Poster Session

P350. Laparoscopic, pregnancy-preserving management of massive hemoperitoneum after corpus luteum cyst rupture in early gestation

Rafał Watrowski (DE)

[Watrowski] Department of Gynecology and Obstetrics, St. Josefskrankenhaus, Teaching Hospital of the University of Freiburg, Freiburg

Context: Acute hemoperitoneum rarely complicates intrauterine pregnancies. This life-threatening condition can be caused e.g. by a ruptured corpus luteum (CL) cyst. Damage (e.g. due to the thermal hemostasis or hemostatic sutures) or removal of a CL can be fatal for pregnancy, as the CL is the main source of progesterone in the first 7 weeks of gestation. Usually, acute hemoperitoneum in pregnancy is approached via laparotomy. Objective/ Methods: Case report. Participant: A 33 years old gravida 2, para 1, body mass index 19, attended our clinic with an acute abdomen. The initial ultrasound scan revealed a large left-sided ovarian cyst, 7cm in diameter, with free abdominal fluid in presence of viable intrauterine embryo of 2.1 mm CRL, corresponding to 5+5 weeks of pregnancy. The patient was hemodynamically stable. The initial hemoglobin (Hb) and hCG concentrations were 13.6 g/dl and 21500 U/l, respectively. Intervention: Emergent laparoscopy was performed. Results: Intraabdominally, one liter of hemoperitoneum was evacuated per suction. In the left ovary, a ruptured, bleeding CL cyst of 7 cm in diameter, with the typical yellow inner surface, and additionally one small (2.5 cm) thin-walled serous ovarian cyst, were seen. An excisional biopsy of the CL cyst was taken whereas the CL itself was preserved. Atraumatic hemostasis was obtained without diathermy by use of hemostatic matrix (Floseal®). The small serous cyst was partially removed. The ovary was reformed with a tension-free, continuous absorbable suture. The histology confirmed both macroscopic diagnoses. On the 3rd postoperative day, the transvaginal ultrasound confirmed a viable pregnancy of 3.7 mm CRL, corresponding to the 6+0 weeks of pregnancy. The Hb had dropped to 11.8 g/dl. The patient recovered quickly and was discharged on the 4th postoperative day. Vaginal supplementation with micronized progesterone was immediately initiated and continued up to 12 gestational weeks.

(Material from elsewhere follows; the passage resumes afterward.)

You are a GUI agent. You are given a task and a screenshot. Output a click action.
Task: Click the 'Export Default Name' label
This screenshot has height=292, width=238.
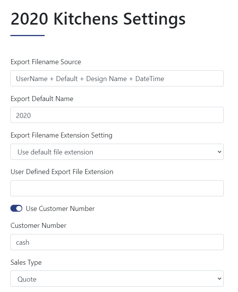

The pregnancy course was uneventful. A healthy female baby (2860 g) was delivered vaginally at 38+3 weeks of gestation. Conclusions: In the event of acute hemoperitoneum due to a bleeding CL, its preservation and therefore maintenance of pregnancy is feasible by use of atraumatic hemostats (e.g. hemostatic matrix) instead of thermal coagulation or hemostatic sutures. Laparoscopy is a suitable and safe option for acute hemoperitneum in early pregnancy and is associated with low postoperative morbidity.